DeepSeek-GRM

DeepSeek-GRM#

Note

In this work, we investigate how to improve reward modeling (RM) with more inference compute for general queries, i.e. the inference-time scalability of generalist RM.
For the RM approach, we adopt pointwise generative reward modeling (GRM) to enable flexibility for different input types and potential for inference-time scaling. For the learning method, we propose Self-Principled Critique Tuning (SPCT) to foster scalable reward generation behaviors in GRMs through online RL, to generate principles adaptively and critiques accurately, resulting in DeepSeek-GRM models.

Comparisons of Different RM approaches#

RM approaches are mainly determined by reward generation paradigms and scoring patterns. For reward generation paradigms, we distinguish three main approaches: scalar, semi-scalar, and generative. For scoring patterns, we distinguish two main approaches: pointwise and pairwise.
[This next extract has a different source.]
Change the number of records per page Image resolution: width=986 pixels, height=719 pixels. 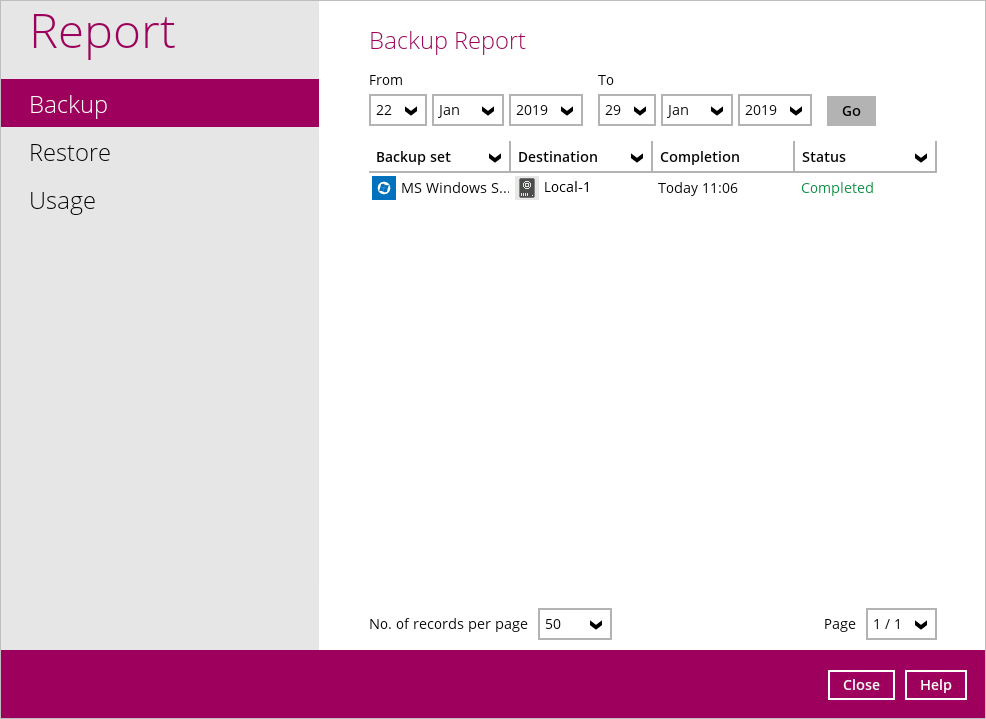click(x=575, y=624)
The formulation of pointwise GRMs is:

\[ \{S_i\}_{i=1}^{n} = f_{\text{extract}}(\mathbf{C}),\quad\mathbf{C}\sim r_{\theta}(x, \{y_{i}\}_{i=1}^{n}) \]

where \(x\) is the query, \(\{y_i\}\) is the \(i\)-th response, \(r_{\theta}\) is the reward function parameterized by \(\theta\), \(\mathbf{C}\) is the critique, \(S_i\) is the individual score of \(y_i\), and \(f_{\text{extract}}\) extracts the rewards from generation results.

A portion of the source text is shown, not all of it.